Top officials investigate extent of palm oil company's peatland violations
OKI (foresthints.news) - Recent monitoring performed by Indonesia's Environment and Forestry Ministry (Nov 22) has revealed that land preparation and the development of new palm oil plantations in peatlands burned last year have been taking place in a concession belonging to a listed company. In response to this, two top officials from the ministry moved quickly by instigating a further on-the-spot investigation in the concession concerned on Saturday (Nov 26).
The concession of the listed company is located in Ogan Komering Ilir (OKI) regency in the province of South Sumatra, one of four peat restoration priority regencies designated by President Joko Widodo in January 2016.
Two director generals of the ministry concluded from the results of the field investigation that PT DGS, a subsidiary of PT. Tunas Baru Lampung Tbk (TBLA), has failed to comply legally with the terms of its permit granted by the ministry in 2012.
TBLA is a supplier to ex-IPOP signatories, such as Asian Agri, Golden Agri-Resources, Musim Mas and Wilmar International.
Another example of this company's lack of compliance is that it carried out new land preparation in burned peatlands, a practice prohibited since early November last year. On this basis, the two top officials stressed that the ministry will increase its level of law enforcement against the company.
These were the views put forth by the two director generals in question, San Afri Awang (Director General of Forestry Planology and Environmental Governance) and Rasio Ridho Sani (Director General of Law Enforcement), in person to foresthints.news at the concession location (Nov 26).
The following photos derive from the on-the-spot investigation process conducted by the two director generals which was documented directly by foresthints.news.
San Afri said that given that the majority of the company's concession forms part of one of the peat agency's targeted peat restoration areas, he would be asking the peat agency exactly what peat restoration efforts have been undertaken in this location.
"Actually, the peat agency should have performed this monitoring and uncovered the violations perpetrated by PT DGS with regard to taking advantage of burned peatland areas," he remonstrated.
He underlined that the ministry has to be fair in looking at the situation on the ground by considering two aspects in parallel.
"The first aspect is that law enforcement must be upheld for violations committed by the company.
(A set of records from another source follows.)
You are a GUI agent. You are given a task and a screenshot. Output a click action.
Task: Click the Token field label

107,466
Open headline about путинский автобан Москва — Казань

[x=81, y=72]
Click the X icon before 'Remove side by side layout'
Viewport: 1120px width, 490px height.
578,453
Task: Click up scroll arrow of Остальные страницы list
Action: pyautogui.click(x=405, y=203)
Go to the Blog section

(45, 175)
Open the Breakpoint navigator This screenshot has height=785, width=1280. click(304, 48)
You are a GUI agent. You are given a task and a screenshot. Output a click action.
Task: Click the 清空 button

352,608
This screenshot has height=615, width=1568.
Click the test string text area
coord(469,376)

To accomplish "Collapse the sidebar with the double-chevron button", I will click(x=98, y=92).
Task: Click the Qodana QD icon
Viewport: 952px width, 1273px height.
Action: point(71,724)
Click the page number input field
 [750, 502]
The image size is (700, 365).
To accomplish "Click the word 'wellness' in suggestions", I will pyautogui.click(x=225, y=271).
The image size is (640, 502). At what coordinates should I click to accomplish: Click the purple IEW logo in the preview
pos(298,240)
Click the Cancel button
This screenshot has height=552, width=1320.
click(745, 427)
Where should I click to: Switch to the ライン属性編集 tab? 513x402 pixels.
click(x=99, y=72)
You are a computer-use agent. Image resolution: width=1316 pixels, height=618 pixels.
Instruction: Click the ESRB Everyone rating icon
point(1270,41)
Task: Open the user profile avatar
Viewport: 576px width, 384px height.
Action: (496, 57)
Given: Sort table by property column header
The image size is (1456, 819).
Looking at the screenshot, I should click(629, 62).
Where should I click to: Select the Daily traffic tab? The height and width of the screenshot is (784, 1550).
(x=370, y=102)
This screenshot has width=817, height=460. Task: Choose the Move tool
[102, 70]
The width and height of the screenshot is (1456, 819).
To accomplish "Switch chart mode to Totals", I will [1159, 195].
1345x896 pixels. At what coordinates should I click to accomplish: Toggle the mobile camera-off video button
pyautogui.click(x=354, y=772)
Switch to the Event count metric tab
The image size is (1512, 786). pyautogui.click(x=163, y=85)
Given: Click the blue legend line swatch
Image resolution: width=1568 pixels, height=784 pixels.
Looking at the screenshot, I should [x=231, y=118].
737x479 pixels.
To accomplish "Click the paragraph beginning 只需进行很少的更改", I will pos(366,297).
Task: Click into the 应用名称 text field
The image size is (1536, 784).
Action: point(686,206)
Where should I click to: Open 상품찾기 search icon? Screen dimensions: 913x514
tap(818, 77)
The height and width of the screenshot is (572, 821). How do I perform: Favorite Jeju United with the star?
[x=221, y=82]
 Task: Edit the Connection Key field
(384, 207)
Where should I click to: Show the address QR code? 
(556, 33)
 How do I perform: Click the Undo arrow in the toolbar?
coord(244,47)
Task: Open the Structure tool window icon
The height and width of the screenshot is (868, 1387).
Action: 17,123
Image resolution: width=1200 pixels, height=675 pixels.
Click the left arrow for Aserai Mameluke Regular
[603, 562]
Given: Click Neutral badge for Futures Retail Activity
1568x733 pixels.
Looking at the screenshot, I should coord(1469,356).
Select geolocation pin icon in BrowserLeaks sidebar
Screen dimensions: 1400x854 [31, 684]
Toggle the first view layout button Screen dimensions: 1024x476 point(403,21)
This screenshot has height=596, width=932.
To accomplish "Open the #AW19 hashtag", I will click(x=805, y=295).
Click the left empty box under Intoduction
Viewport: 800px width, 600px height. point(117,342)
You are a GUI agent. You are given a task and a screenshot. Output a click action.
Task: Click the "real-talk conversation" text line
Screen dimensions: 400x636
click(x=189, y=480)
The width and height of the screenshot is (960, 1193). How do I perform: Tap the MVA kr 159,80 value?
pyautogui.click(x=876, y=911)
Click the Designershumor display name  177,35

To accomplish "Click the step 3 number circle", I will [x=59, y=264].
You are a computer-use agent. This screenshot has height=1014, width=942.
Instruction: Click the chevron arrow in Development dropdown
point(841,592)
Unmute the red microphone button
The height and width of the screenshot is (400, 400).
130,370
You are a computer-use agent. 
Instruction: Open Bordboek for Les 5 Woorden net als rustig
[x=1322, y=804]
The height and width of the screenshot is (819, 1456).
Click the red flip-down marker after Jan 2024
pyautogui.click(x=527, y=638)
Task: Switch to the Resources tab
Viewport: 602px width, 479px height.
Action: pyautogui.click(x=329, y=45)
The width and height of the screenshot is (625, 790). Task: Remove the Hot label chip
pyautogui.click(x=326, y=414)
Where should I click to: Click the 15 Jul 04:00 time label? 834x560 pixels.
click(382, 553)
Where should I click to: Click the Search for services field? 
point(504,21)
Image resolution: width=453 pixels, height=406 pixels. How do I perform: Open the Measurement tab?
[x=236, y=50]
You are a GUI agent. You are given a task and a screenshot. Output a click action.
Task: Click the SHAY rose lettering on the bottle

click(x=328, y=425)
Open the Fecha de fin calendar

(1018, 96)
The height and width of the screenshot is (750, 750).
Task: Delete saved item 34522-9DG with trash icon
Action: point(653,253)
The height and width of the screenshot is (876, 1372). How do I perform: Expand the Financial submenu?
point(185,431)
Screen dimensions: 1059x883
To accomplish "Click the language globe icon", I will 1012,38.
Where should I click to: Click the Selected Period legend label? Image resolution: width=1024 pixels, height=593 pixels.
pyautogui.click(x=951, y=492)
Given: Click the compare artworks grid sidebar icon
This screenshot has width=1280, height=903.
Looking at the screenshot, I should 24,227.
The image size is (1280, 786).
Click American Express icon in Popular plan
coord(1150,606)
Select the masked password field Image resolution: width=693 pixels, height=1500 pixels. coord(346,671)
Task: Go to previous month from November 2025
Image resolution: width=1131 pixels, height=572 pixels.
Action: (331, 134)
In parallel, of course we will also check on what peat restoration efforts have been conducted by the peat agency there," Professor San Afri explained.
The professor emphasized that it was certainly odd to see 18 excavators operating in last year’s burned peatlands across the company's concession, most of which falls within the peat agency’s targeted peat restoration map.
These photos form part of the findings of the thorough investigation conducted by the two director generals.
“The peat agency has to perform its duties and functions in accordance with the presidential regulation that established it. The peat agency should be able to direct peat restoration efforts involving concession areas. Its plans and arrangements must be measurable,” he said.
The ministry's monitoring efforts, according to Professor San Afri, have been carried out as part of the duties assigned to it by Environment and Forestry Minister Siti Nurbaya in evaluating peat restoration work in accordance with the aforementioned presidential regulation.
One of main considerations of the presidential regulation issued by President Joko Widodo to form the peat restoration agency was the need to ensure the acceleration of peat restoration efforts after last year's devastating peat fires.
A significant part of the peatlands burned in these fires were situated in concession areas, especially in pulpwood and palm oil concessions.